KW 41/2019

Auf dem Weg zum elektrischen Flug - 3D-Druck für kühle Batterien

Die 3-D-gedruckten Kanäle auf den innovativen Kühlplatten von APworks
Die 3-D-gedruckten Kanäle auf den innovativen Kühlplatten von APworks
Elektromobilität ist für alle Verkehrsträger ein Top-Thema. Während sie auf der Schiene und auf der Straße inzwischen Realität ist, sind größere E-Flugzeuge noch Zukunftsmusik. Der nötige Energiebedarf, damit Maschinen für mehr als 100 Passagiere abheben können, ist schlicht zu groß für die aktuell möglichen Batteriekapazitäten. Weltweit arbeiten Hersteller an Lösungen – so etwa das Münchener Unternehmen APWORKS an innovativen Kühlplatten, die E-Batterien effizienter und leichter machen.

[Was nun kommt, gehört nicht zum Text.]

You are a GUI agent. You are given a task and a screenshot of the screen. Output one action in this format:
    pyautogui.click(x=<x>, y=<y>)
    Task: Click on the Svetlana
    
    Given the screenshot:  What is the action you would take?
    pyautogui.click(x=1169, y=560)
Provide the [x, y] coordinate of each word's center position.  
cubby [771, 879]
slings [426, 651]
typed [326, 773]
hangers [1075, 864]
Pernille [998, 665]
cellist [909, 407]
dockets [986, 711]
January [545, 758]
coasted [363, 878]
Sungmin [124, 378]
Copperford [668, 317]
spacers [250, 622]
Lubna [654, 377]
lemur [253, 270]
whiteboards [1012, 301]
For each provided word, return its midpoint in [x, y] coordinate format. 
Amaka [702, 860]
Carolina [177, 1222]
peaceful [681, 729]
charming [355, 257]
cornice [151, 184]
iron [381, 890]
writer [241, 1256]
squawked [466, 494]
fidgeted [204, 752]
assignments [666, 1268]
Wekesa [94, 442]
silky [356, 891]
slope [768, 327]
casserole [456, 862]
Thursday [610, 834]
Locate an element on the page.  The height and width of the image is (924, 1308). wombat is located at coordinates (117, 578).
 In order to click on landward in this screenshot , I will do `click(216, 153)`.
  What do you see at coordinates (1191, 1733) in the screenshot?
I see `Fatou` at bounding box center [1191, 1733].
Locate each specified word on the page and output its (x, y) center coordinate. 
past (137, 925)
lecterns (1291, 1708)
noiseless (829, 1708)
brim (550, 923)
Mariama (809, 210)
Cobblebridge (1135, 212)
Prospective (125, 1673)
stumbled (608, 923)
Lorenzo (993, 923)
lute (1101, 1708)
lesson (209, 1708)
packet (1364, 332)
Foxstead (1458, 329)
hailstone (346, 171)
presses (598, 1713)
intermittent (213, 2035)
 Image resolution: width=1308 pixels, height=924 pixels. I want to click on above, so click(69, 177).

Auf bis zu 85 Grad Celsius erhitzt sich die Batterie in aktuell geplanten E-Flugzeugen – Wärme, die abtransportiert und gekühlt werden muss, damit die Batterie nicht überhitzt. APWORKS hat eine innovative Kühlplatte entwickelt, die diese Aufgabe übernimmt. Gut einen halben Meter breit und einen Dreiviertel Meter hoch ist die Platte. Darin befindet sich ein Labyrinth aus wenigen Millimeter dünnen Kanälen, in welchem erhitzte Kühlflüssigkeit abtransportiert und mittels eines Wärmetauschers gekühlt wird.

Additive Fertigung als game changer

Die Idee an sich ist nicht völlig neu. Ähnliche Kühlplatten kommen etwa in Computerzentren oder in großen Generatoren zum Einsatz. Allerdings: Die von APWORKS entwickelten Kühlplatte werden per 3-D-Druck hergestellt und sind für den E-Flug besonders geeignet: Mit dem Verfahren werden Kanäle erzeugt, die im Vergleich zu konventionellen Kühlplatten völlig flexibel durch die Platten geleitet werden und so deutlich mehr Hitze transportieren können. Dieses Effizienzplus ist für den enormen Batteriebedarf in Flugzeugen zwingend notwendig.  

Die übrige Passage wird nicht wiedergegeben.